=== About this exercise ===
Your reply should set down word for word each line below from the one with "Where should I click to: Click" through the final line, both included, but none of the pictures.
---------- Data to process ----------
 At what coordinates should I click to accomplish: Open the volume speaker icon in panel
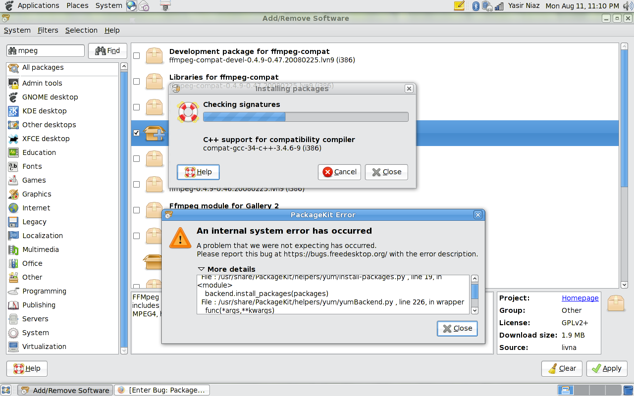(628, 6)
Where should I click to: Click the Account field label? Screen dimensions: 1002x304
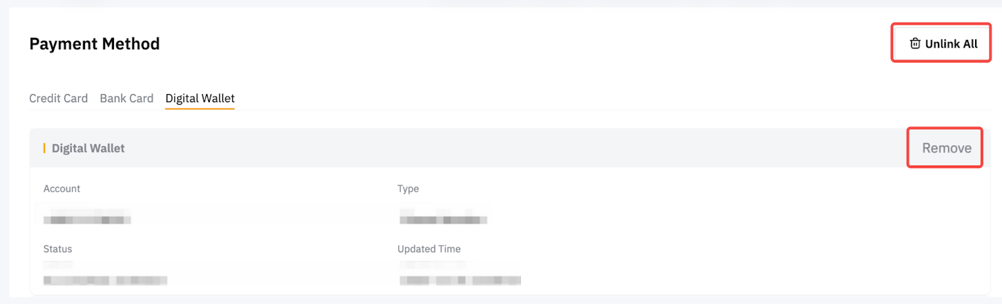62,189
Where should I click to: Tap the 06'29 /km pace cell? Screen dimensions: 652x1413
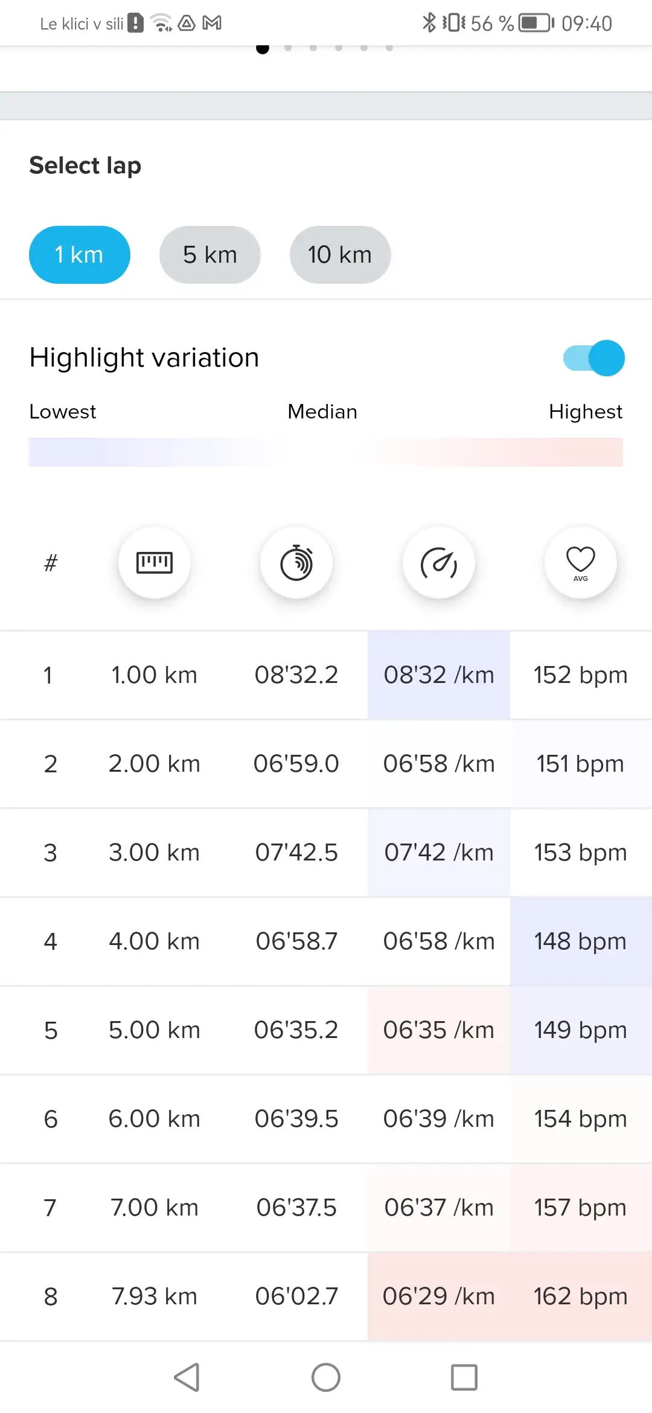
----------
=== Task answer ===
Where should I click to: Click the Account field label? Screen dimensions: 1002x304
62,189
Where should I click to: Tap the 06'29 /km pace cell? Screen dimensions: 652x1413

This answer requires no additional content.